*** The data Section Begins ***

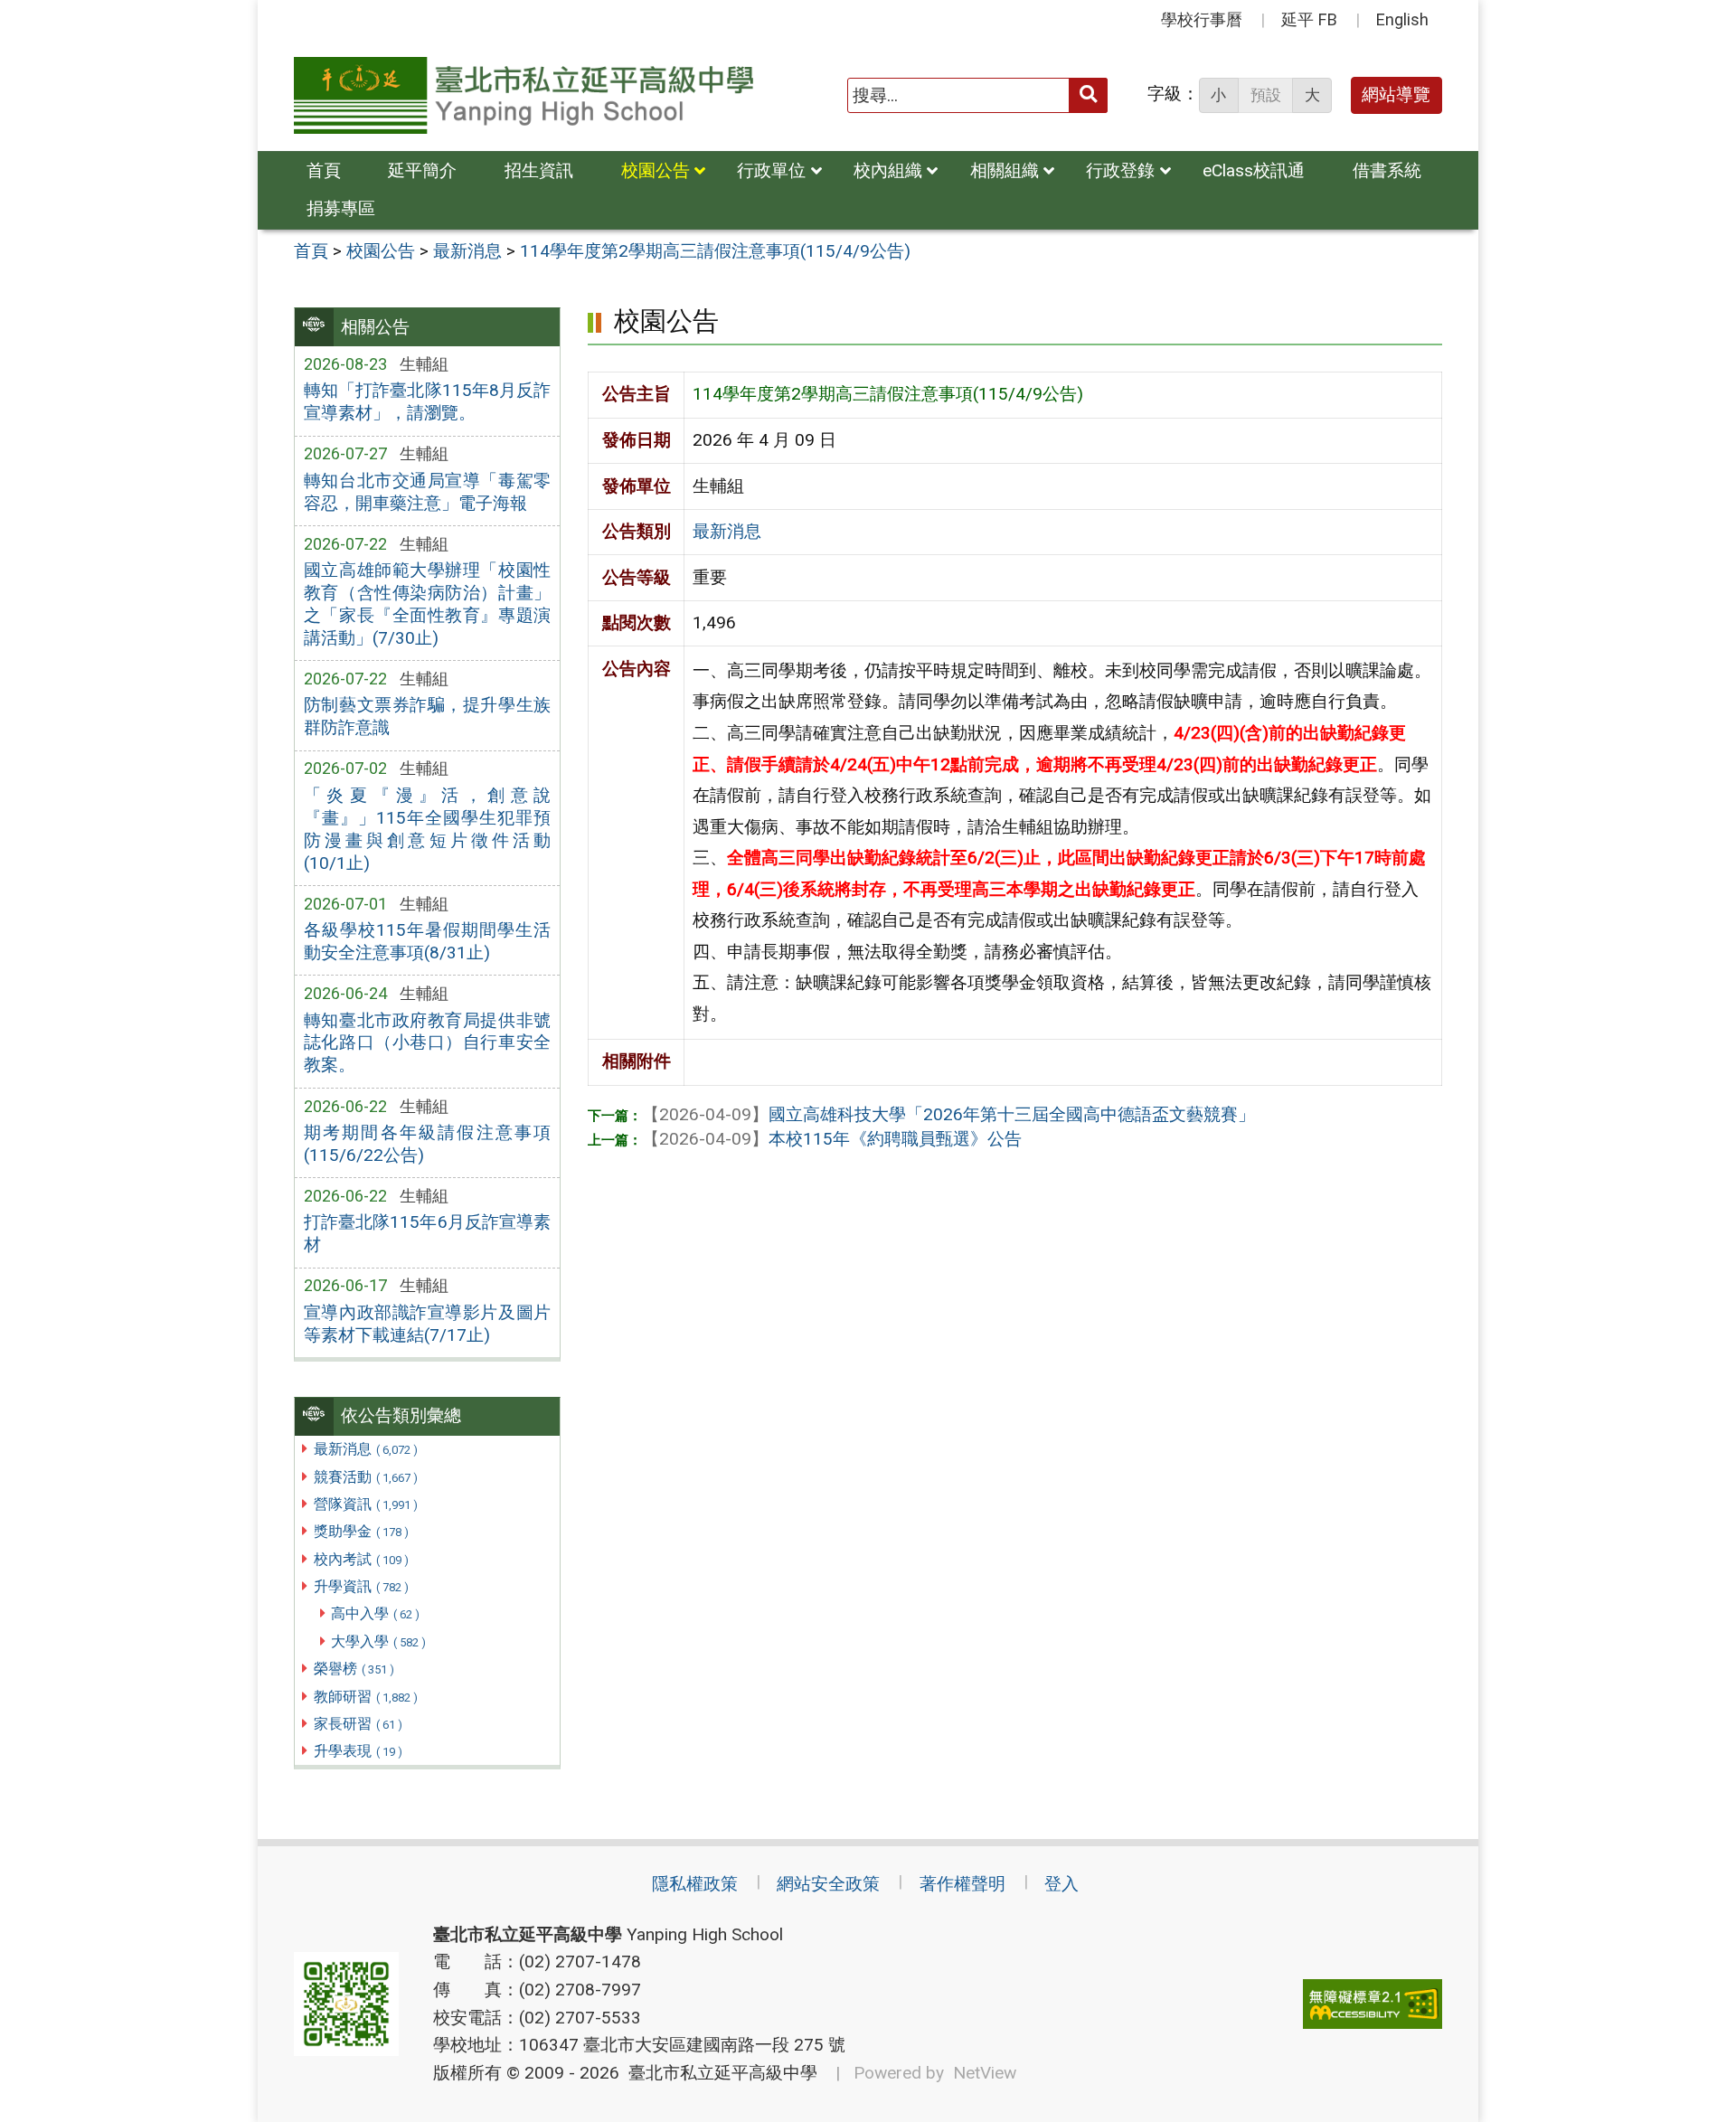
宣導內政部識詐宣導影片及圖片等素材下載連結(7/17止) (427, 1323)
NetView (984, 2072)
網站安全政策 (828, 1883)
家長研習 (358, 1723)
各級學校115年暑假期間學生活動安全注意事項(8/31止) (427, 941)
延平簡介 (422, 170)
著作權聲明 (962, 1883)
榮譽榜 (354, 1668)
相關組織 (1004, 170)
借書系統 (1387, 170)
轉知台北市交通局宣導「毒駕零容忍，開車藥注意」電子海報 (427, 492)
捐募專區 (341, 208)
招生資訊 (539, 170)
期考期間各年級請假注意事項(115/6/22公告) (427, 1143)
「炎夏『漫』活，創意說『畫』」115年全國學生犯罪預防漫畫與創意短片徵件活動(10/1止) (427, 829)
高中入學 (375, 1613)
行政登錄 (1120, 170)
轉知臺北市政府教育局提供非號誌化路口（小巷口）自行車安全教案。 (427, 1043)
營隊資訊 (366, 1504)
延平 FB (1309, 19)
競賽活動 (366, 1476)
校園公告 (655, 170)
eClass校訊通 (1254, 170)
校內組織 (888, 170)
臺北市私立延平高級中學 (718, 2072)
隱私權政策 (695, 1883)
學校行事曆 (1201, 19)
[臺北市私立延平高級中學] (523, 95)
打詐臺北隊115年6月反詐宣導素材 (427, 1233)
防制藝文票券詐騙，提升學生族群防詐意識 (427, 716)
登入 (1061, 1883)
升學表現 (358, 1750)
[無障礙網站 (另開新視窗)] (1372, 2004)
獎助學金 (361, 1531)
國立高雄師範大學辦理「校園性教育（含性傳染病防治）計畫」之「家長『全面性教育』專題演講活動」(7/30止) (427, 604)
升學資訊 (361, 1586)
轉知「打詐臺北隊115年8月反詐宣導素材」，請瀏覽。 (427, 401)
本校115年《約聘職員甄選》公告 (832, 1138)
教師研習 (366, 1696)
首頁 (324, 170)
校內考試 (361, 1559)
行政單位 (771, 170)
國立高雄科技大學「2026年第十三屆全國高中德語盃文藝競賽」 (948, 1114)
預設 (1265, 95)
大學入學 (378, 1641)
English (1402, 19)
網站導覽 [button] (1396, 94)
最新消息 (366, 1448)
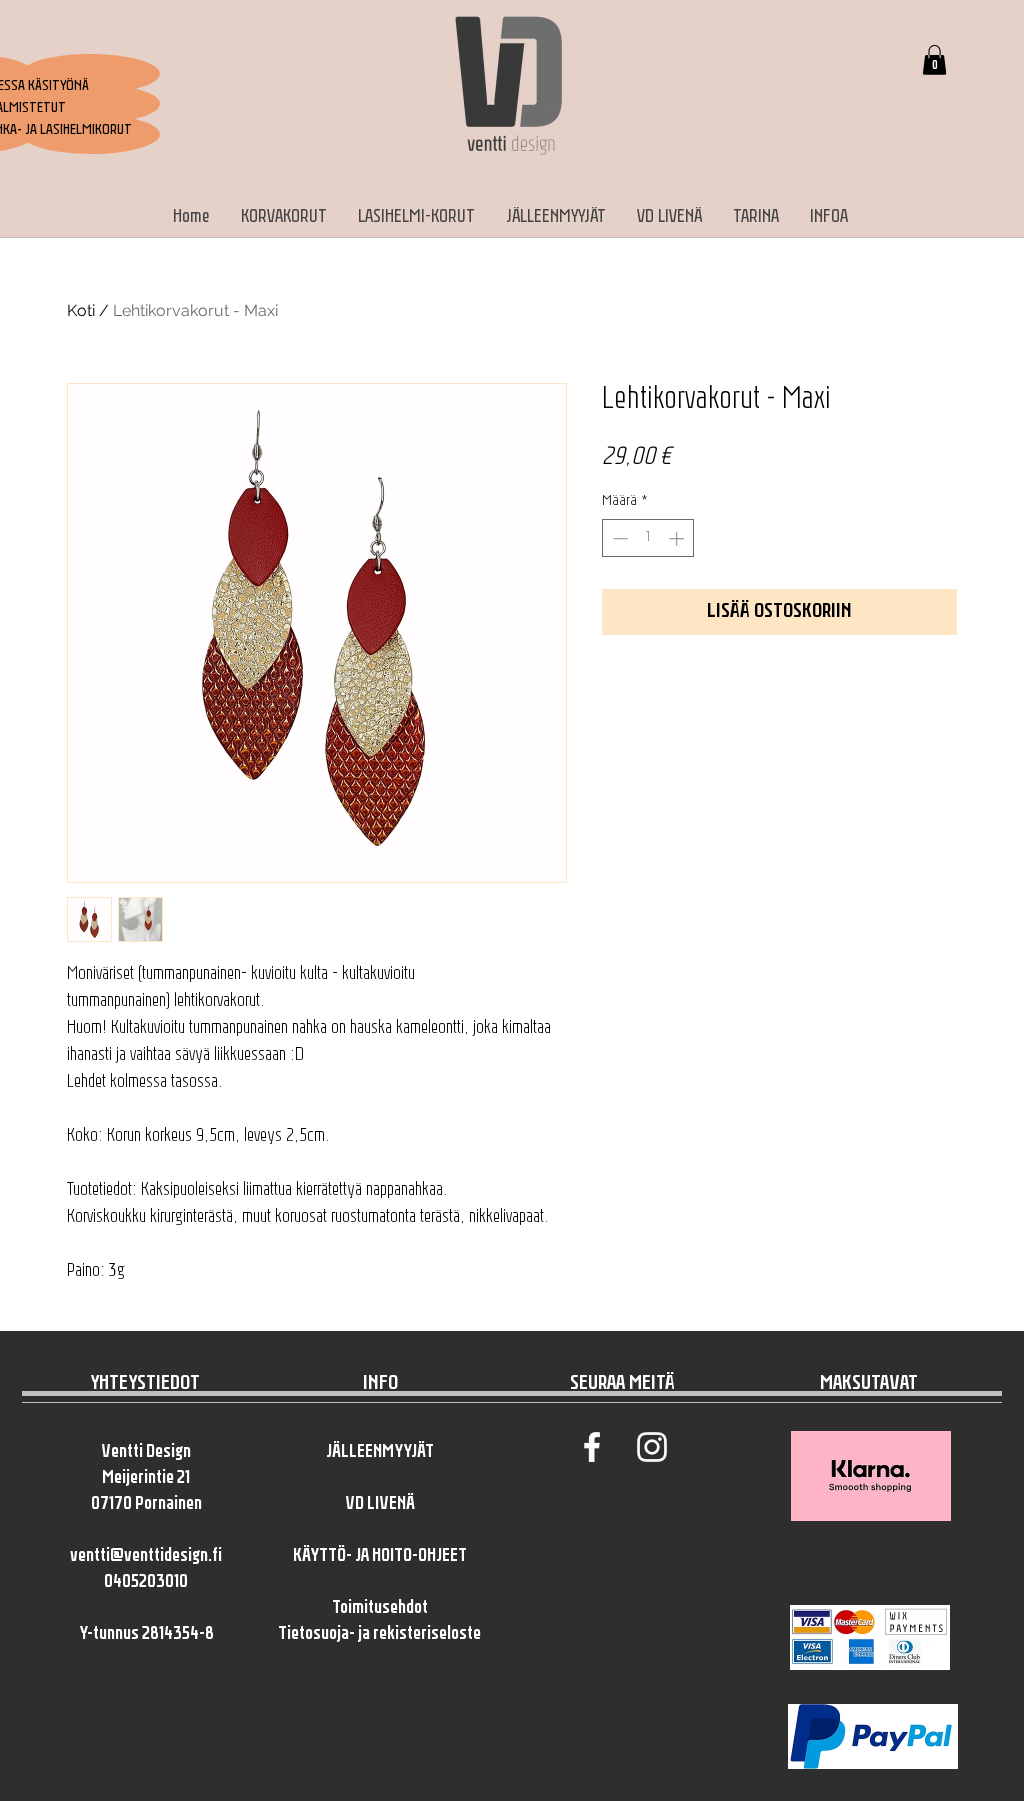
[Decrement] (618, 538)
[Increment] (678, 538)
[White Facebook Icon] (592, 1447)
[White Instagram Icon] (652, 1447)
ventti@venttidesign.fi (146, 1557)
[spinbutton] (648, 538)
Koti (81, 310)
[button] (934, 60)
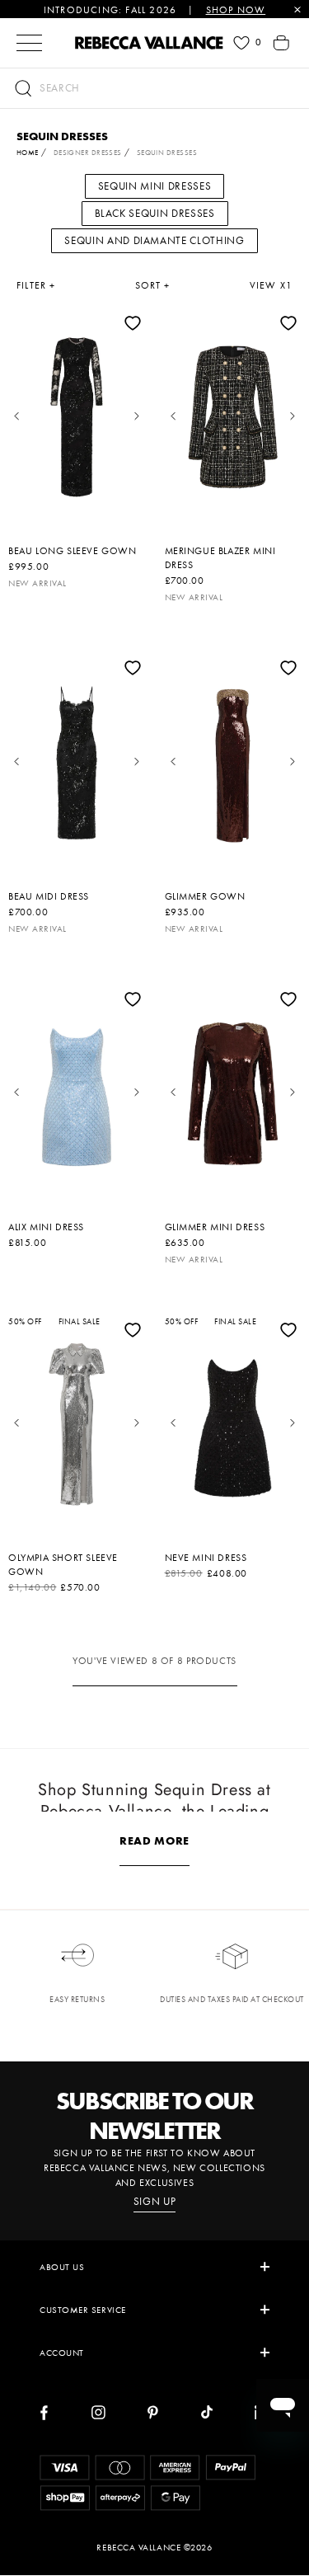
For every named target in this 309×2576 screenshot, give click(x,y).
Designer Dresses (88, 152)
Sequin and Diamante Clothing (154, 240)
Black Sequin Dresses (155, 213)
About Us (62, 2267)
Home (27, 152)
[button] (154, 88)
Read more (154, 1840)
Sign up (154, 2201)
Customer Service (83, 2309)
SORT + (153, 285)
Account (62, 2352)
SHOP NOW (236, 10)
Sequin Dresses (167, 152)
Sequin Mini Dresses (154, 186)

*** The data Section Ends ***

Repeat the listing above exactly from its first line to the line containing "[button] (154, 88)", both included, and omit the pictures.

宣導內政部識詐宣導影片及圖片等素材下載連結(7/17止) (427, 1323)
NetView (984, 2072)
網站安全政策 (828, 1883)
家長研習 (358, 1723)
各級學校115年暑假期間學生活動安全注意事項(8/31止) (427, 941)
延平簡介 (422, 170)
著作權聲明 (962, 1883)
榮譽榜 (354, 1668)
相關組織 (1004, 170)
借書系統 (1387, 170)
轉知台北市交通局宣導「毒駕零容忍，開車藥注意」電子海報 (427, 492)
捐募專區 (341, 208)
招生資訊 (539, 170)
期考期間各年級請假注意事項(115/6/22公告) (427, 1143)
「炎夏『漫』活，創意說『畫』」115年全國學生犯罪預防漫畫與創意短片徵件活動(10/1止) (427, 829)
高中入學 (375, 1613)
行政登錄 (1120, 170)
轉知臺北市政府教育局提供非號誌化路口（小巷口）自行車安全教案。 (427, 1043)
營隊資訊 (366, 1504)
延平 FB (1309, 19)
競賽活動 (366, 1476)
校園公告 (655, 170)
eClass校訊通 (1254, 170)
校內組織 (888, 170)
臺北市私立延平高級中學 (718, 2072)
隱私權政策 (695, 1883)
學校行事曆 (1201, 19)
[臺北市私立延平高級中學] (523, 95)
打詐臺北隊115年6月反詐宣導素材 (427, 1233)
防制藝文票券詐騙，提升學生族群防詐意識 (427, 716)
登入 (1061, 1883)
升學表現 (358, 1750)
[無障礙網站 (另開新視窗)] (1372, 2004)
獎助學金 (361, 1531)
國立高雄師範大學辦理「校園性教育（含性傳染病防治）計畫」之「家長『全面性教育』專題演講活動」(7/30止) (427, 604)
升學資訊 (361, 1586)
轉知「打詐臺北隊115年8月反詐宣導素材」，請瀏覽。 (427, 401)
本校115年《約聘職員甄選》公告 (832, 1138)
教師研習 (366, 1696)
首頁 (324, 170)
校內考試 (361, 1559)
行政單位 (771, 170)
國立高雄科技大學「2026年第十三屆全國高中德語盃文藝競賽」 (948, 1114)
預設 (1265, 95)
大學入學 (378, 1641)
English (1402, 19)
網站導覽 [button] (1396, 94)
最新消息 (366, 1448)
[Decrement] (618, 538)
[Increment] (678, 538)
[White Facebook Icon] (592, 1447)
[White Instagram Icon] (652, 1447)
ventti@venttidesign.fi (146, 1557)
[spinbutton] (648, 538)
Koti (81, 310)
[button] (934, 60)
For every named target in this 309×2576 screenshot, give click(x,y).
Designer Dresses (88, 152)
Sequin and Diamante Clothing (154, 240)
Black Sequin Dresses (155, 213)
About Us (62, 2267)
Home (27, 152)
[button] (154, 88)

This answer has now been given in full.